Madeleine, la protagonista, iba tomando forma ante mí, pero no le iba  a ser fácil ganarme. Tenía un punto postadolescente que jugaba en contra. Yo venía de un libro sobre adultos varados en los cuarenta, como yo misma. Gente a punto de tomar decisiones que cambiarían sus destinos para siempre. Y aquí me saludaba una chica despreocupada que en vísperas de su graduación se ha pillado una cogorza con un vestido prestado y apura el momento de bajar al portal, donde sus padres, dos estirados neyorkinos, la esperan impacientes para ir a desayunar antes de la ceremonia.

Y ella, Madeleine, lleva una sospechosa mancha en el vestido. Un Lewinsky, cabe suponer.

Rechacé de inmediato al personaje. Cerré el libro. Hice dos transferencias bancarias. Fui a la cocina. Comprobé que no tenía ingredientes para algo más que una cena triste con las chukis. Hurgué el congelador. Extraje dos o tres bultos plastificados al azar. El tiempo se obstinaba en quedarse detenido. Volví al sofá. Me tapé con una manta. Tarareé los acordes del jazz. Cogí distraídamente los apuntes del curso. Los abandoné enseguida. Abrí el ordenador y escribí unas líneas de mis otros deberes: Mi primer afeitado.
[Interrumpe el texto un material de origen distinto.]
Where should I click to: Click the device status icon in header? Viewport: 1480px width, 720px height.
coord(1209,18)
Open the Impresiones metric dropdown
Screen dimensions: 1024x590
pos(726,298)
Debía ponerme en la piel de un chico que se afeita por primera vez. Me salió el título enseguida: “Los hombres no lloran”. Lloré.

¿Artística? ¿Apasionada? ¿Susceptible?…¿Todo a la vez?

Querida Madeleine, puede que tengamos algunas cosas en común. Algunos de los libros de tu estantería, esos que glosa Eugenides al arranque de la novela, son también los míos (Eliot, Bronte, Colette,Henry James...). Ya no llevo vestidos prestados salvo a las fiestas, y no suelen terminar a lo Lewinsky, aunque no me importaría si fuera con el hombre de mi vida.

Respecto a tu curso de Semiótica, ya hablaremos al respecto, tranquilamente. La Semiótica se me antoja el intento de dotar al caos de las palabras de un sostén científico hostil.

Esta noche, cuando retome las riendas de mi cama, te espero en la página 83, allí donde nos quedamos. Habías reconocido tu ignorancia de Fellini y tenías una cita con un hombre para ver “Amarcord“, ¿recuerdas?

Que pases un buen lunes, querida. Yo haré my best, pero no prometo gran cosa. Acabas tan perdido a veces que sólo puedes responder con la verdad. Tienes razón, mi Jeffrey. Cualquier artista apasionada y susceptible hace tiempo que lo sabe.